São Paulo - O governo José Serra lança na semana que vem programa de concessão de auxílio mensal de R$ 210,00 a 40 mil desempregados em São Paulo. Para dobrar o número de beneficiários, o Estado reduziu em 34,37% o valor originalmente previsto para o seu bolsa-qualificação. O programa terá vigência de três meses, mas poderá ser reeditado no ano eleitoral de 2010.
Pelo projeto original, anunciado em abril, seriam concedidas 20 mil bolsas de R$ 320,00 mensais, contemplando a metade dos inscritos em cursos de qualificação profissional oferecidos pelo Estado. Mas o governo decidiu estender o auxílio aos 40 mil alunos do programa. A concessão da bolsa exigiu um aporte extra de R$ 20 milhões. O programa deverá consumir R$ 100 milhões.
Para sua implantação, o governo descongelou R$ 23,3 milhões do orçamento da Secretaria de Emprego e Trabalho. “É o dobro (de beneficiários), não pela metade (do benefício]”) disse o secretário Guilherme Afif Domingos. Segundo Afif, a intenção é mitigar os efeitos da crise, porque “hoje, há maior dificuldade de recolocação”.
Na seleção, terão prioridade os trabalhadores com idade entre 30 e 59 anos, que já estejam sem receber o seguro-desemprego e não tenham concluído o ensino fundamental. Os interessados poderão se inscrever no site do Emprega São Paulo (www. empregasaopaulo.sp.gov.b) - que reúne cadastro de vagas - e nos postos de atendimento ao trabalhador.
Creditado num cartão de saque único, o pagamento será condicionado à freqüência nos cursos, que somarão 200 horas, 120 em aulas de reforço do ensino fundamental.

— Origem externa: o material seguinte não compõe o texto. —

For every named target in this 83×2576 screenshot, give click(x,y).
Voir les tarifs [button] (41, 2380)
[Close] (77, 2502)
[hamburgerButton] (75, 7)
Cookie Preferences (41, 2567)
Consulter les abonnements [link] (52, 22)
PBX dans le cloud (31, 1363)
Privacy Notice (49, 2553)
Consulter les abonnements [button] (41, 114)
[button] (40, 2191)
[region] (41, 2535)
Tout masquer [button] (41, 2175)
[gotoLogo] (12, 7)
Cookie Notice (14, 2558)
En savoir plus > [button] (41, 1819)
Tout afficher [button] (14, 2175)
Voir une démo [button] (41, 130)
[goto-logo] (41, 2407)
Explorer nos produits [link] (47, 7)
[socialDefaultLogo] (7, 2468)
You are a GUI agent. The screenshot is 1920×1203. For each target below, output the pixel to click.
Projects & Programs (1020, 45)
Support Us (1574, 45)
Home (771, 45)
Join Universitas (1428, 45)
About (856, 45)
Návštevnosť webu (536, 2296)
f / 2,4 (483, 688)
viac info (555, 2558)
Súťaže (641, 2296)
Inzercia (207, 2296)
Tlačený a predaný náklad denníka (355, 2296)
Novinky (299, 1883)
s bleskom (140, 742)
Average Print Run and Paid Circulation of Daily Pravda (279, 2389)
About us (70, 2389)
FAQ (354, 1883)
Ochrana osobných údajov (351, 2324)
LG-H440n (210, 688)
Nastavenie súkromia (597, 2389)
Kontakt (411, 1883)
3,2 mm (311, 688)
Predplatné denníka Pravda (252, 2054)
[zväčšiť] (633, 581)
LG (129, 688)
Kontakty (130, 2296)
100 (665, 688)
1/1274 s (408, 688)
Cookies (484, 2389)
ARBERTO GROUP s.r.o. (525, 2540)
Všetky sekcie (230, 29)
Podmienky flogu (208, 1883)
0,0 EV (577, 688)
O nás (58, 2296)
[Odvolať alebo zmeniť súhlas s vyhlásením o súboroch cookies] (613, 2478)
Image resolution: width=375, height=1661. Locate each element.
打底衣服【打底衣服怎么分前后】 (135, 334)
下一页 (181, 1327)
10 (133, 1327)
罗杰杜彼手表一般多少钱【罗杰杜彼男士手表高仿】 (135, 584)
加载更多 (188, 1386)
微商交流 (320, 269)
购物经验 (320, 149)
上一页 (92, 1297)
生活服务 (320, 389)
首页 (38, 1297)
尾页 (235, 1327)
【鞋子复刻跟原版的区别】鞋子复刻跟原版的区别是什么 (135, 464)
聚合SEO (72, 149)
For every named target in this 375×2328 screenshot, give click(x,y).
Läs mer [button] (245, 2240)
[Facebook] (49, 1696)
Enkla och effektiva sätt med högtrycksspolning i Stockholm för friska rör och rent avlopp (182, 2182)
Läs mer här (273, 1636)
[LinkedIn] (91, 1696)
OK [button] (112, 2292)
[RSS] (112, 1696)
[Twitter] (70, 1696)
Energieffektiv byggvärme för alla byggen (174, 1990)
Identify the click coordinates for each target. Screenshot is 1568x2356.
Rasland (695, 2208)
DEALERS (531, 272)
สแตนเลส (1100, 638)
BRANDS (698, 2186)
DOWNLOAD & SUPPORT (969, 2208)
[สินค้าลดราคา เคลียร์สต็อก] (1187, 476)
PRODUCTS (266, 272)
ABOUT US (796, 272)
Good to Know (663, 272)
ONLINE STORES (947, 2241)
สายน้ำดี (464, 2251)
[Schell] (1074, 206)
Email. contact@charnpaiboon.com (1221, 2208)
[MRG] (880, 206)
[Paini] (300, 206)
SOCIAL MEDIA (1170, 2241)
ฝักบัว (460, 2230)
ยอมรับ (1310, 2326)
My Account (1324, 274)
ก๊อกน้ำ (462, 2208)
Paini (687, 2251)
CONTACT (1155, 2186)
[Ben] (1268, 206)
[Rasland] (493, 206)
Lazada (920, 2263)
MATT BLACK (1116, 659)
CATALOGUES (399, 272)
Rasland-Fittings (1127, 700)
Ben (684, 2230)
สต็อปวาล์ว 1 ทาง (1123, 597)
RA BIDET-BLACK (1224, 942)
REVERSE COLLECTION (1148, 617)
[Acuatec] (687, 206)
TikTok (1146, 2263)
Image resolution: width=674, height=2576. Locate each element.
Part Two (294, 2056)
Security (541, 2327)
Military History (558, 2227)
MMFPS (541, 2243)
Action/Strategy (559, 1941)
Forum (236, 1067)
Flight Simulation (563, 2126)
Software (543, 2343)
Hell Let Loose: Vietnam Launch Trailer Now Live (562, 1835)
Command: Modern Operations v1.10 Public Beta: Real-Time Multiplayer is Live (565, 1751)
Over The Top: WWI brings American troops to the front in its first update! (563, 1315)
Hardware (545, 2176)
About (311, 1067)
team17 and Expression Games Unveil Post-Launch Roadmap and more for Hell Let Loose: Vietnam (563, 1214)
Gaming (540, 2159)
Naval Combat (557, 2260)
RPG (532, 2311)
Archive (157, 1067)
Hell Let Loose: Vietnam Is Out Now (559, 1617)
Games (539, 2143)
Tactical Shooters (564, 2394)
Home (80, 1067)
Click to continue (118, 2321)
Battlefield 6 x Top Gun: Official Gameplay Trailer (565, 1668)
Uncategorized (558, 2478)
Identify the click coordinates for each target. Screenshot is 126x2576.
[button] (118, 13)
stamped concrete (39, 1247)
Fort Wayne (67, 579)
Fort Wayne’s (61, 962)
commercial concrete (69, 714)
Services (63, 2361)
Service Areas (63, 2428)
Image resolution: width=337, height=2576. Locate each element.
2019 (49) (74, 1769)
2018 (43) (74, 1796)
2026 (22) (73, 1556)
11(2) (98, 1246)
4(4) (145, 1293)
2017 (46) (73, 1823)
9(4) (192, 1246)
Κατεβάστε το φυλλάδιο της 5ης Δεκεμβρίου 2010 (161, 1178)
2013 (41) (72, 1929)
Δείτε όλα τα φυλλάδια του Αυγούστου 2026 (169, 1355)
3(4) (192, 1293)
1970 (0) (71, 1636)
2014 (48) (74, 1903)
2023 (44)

As matrículas estarão abertas na primeira semana de agosto e os cursos - de baixa complexidade, como construção civil - serão iniciados no dia 10. O programa faz parte de um pacote anunciado pelo governador paulista José Serra - potencial candidato do PSDB à Presidência em 2010 - em um esforço para mostrar capacidade de reação à crise mundial.